Most statements on SD card wearout and filesystem corruption you can read about on this forum and the internet are missing the important points so I try to de-mystify and correct misconceptions with this post. It is constantly updated and meant to serve as a reference to new users. You probably got directed here by me or some other forum responder in response to a question or post of yours.
If you find any of the information contained here to be incorrect please let me know.
Note I’m assuming you’re using a Raspberry Pi to boot off the internal SD reader.
Information may or may not apply to other SBCs or modified RPi setups.
First, file storage corruption can happen when your server loses power while writing to disk - SD cards in particular - because every flash controller provides some caching memory so not every write command really means that the data was successfully written to the medium. Note I’m not talking about file system level handling.

_SOURCE MATERIAL:_

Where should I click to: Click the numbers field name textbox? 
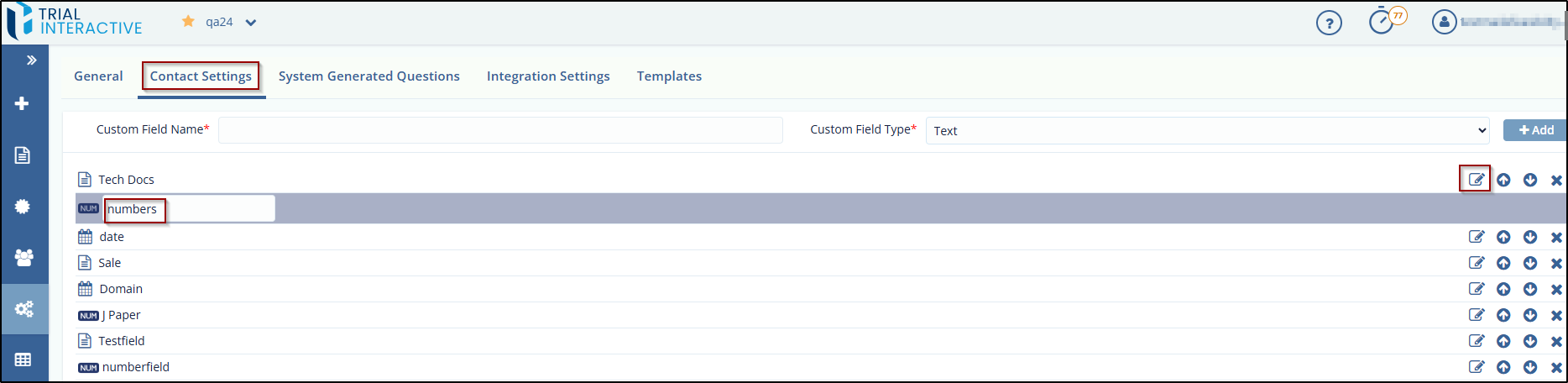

_TASKS TO COMPLETE:_
A – Answer these from the SD card post above:
(i) What device does the post assume is booting off the internal SD reader?
(ii) What does every flash controller provide, according to the post?
(iii) When can file storage corruption happen, according to the post?
B – Repeat word for word the stretch of the SD card post that begins at "If you find" and stops after "system level handling.".

_RESPONSES IN ORDER:_
A –
(i) A Raspberry Pi.
(ii) Some caching memory.
(iii) When the server loses power while writing to disk.

B –
If you find any of the information contained here to be incorrect please let me know.
Note I’m assuming you’re using a Raspberry Pi to boot off the internal SD reader.
Information may or may not apply to other SBCs or modified RPi setups.
First, file storage corruption can happen when your server loses power while writing to disk - SD cards in particular - because every flash controller provides some caching memory so not every write command really means that the data was successfully written to the medium. Note I’m not talking about file system level handling.